§ **EXERCISE DETAILS**
From the first line to the last, return the data exactly, with no pictures.

== DATA EXCERPTS

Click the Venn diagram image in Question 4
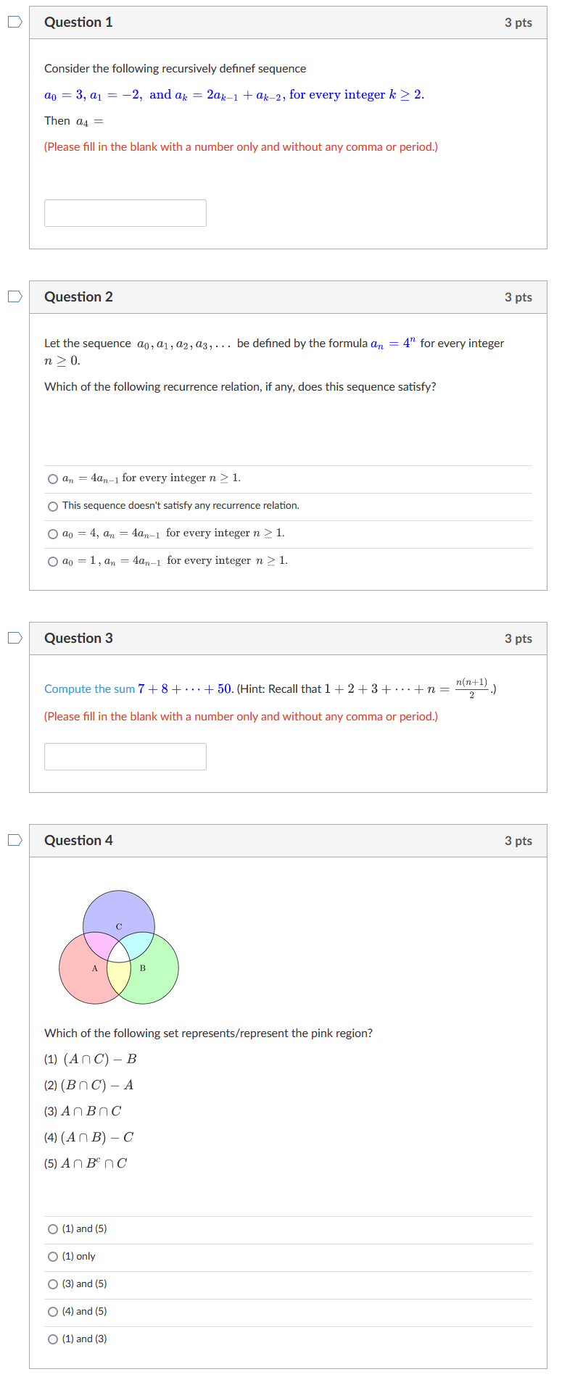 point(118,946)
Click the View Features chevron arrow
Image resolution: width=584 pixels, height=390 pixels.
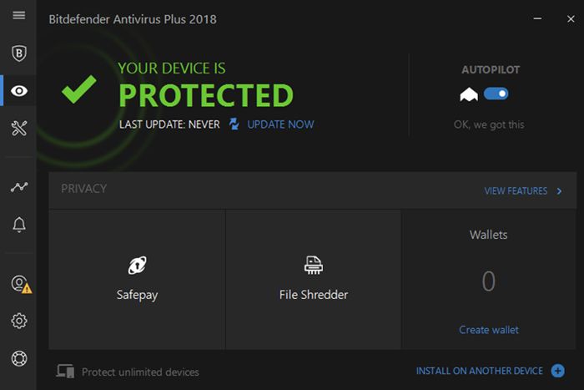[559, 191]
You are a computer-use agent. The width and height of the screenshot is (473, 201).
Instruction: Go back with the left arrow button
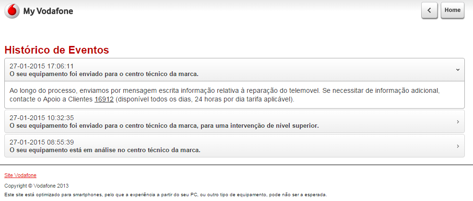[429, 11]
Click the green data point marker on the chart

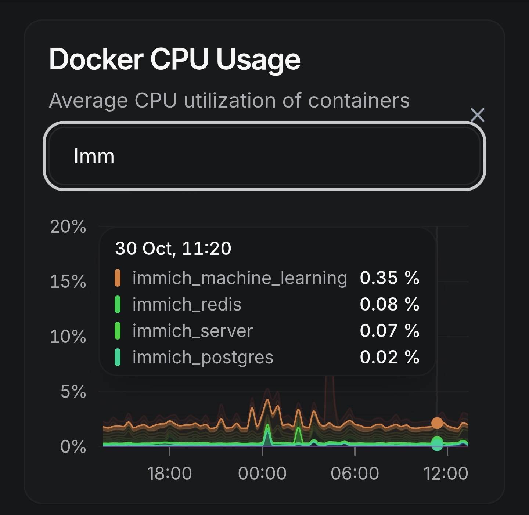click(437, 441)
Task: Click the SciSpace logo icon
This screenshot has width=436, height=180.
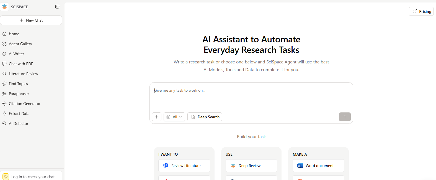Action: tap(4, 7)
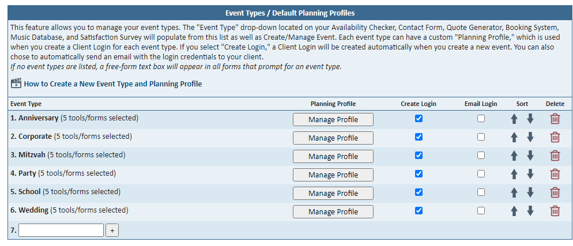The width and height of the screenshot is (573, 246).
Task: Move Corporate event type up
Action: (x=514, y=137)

====

§ **SOLUTION TO THE PROBLEM**
Click the Venn diagram image in Question 4
 point(118,946)
Click the View Features chevron arrow
Image resolution: width=584 pixels, height=390 pixels.
[559, 191]
You are a computer-use agent. The width and height of the screenshot is (473, 201).
Instruction: Go back with the left arrow button
[429, 11]
Click the green data point marker on the chart

click(437, 441)
Task: Click the SciSpace logo icon
This screenshot has width=436, height=180.
Action: tap(4, 7)
The width and height of the screenshot is (573, 246).
Task: Move Corporate event type up
Action: (x=514, y=137)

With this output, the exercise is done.